Rare Game Mechanics - MAGFest 2019

http://www.youtube.com/watch?v=-rj3jm3xxIE

Rare Game Mechanics
MAGFest 2019

Some game mechanics are common. Drafting cards. Rolling dice. Choosing actions. Worker placement. They are used in many games for a variety of reasons. But what about the weird ones? Ever play a game with a Rondel? Experience the glory of a "Promise Cube?" Wait until we talk about what can only be described as "Bohnanza Hand!" Join the GeekNights crew for a deep exploration of the rarely used (sometimes for a reason) mechanics of tabletop games.

1 Like

If you want to help us out, go post it on whatever Reddits are relevant!

They get weird at me if I post our videos myself. :wink:

1 Like

Here you go

You’ve probably heard of Blades in the Dark—it’s by the same designer as Lady Blackbird—but it uses the flashback mechanics for heists.

The players decide on a job, the GM and players agree on the first major linchpin of the job, and bam—now you’re heisting.

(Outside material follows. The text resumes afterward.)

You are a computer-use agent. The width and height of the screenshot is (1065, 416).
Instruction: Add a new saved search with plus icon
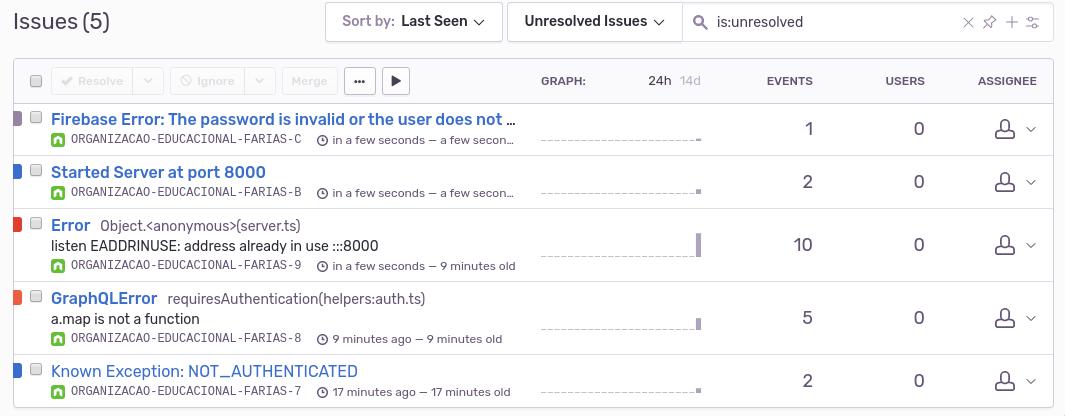tap(1011, 22)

No fucking around with planning, and preplanning, and alternate plans, and deciding what to bring, and squandering the session away on shit that’s not going to matter five minutes into the heist. If you need something not on your sheet in the middle of the heist, you take stress to flashback to your character having done the prep for the thing you need right now to get out of trouble.

I still want to see it in play, but I am excite.

1 Like

Blades is really fucking good.

1 Like

I finally got round to watching this panel… and I enjoyed it! Except for the weird mic issues and background noise at the start. I’d say I didn’t enjoy the interruptions by the audience member who wanted to join in, but I actually enjoyed you continually blanking him.

I had some comments about part of it, but I watched it last night and now don’t remember what I wanted to add. Oh well.

That room was a hell room for recording. The acoustics were awful in a way I’ve rarely encountered, and there was a screaming crowd outside at multiple points. It took me a full two hours to master the raw audio into something listenable.

The “weird mic issues” were partly artifacts of removing some ridiculous background noise, coupled with the mics dropping out every now and then.

It was the most challenging mastering job I’ve had in a while. To put a fine point on it, if I’d recorded this in 2009 as opposed to 2019, I might not have even tried to save it.

As for the panel itself, I’ve made a bunch of tweaks to it to tighten it up, have a few more varied examples, etc…, and I want to run it at a PAX.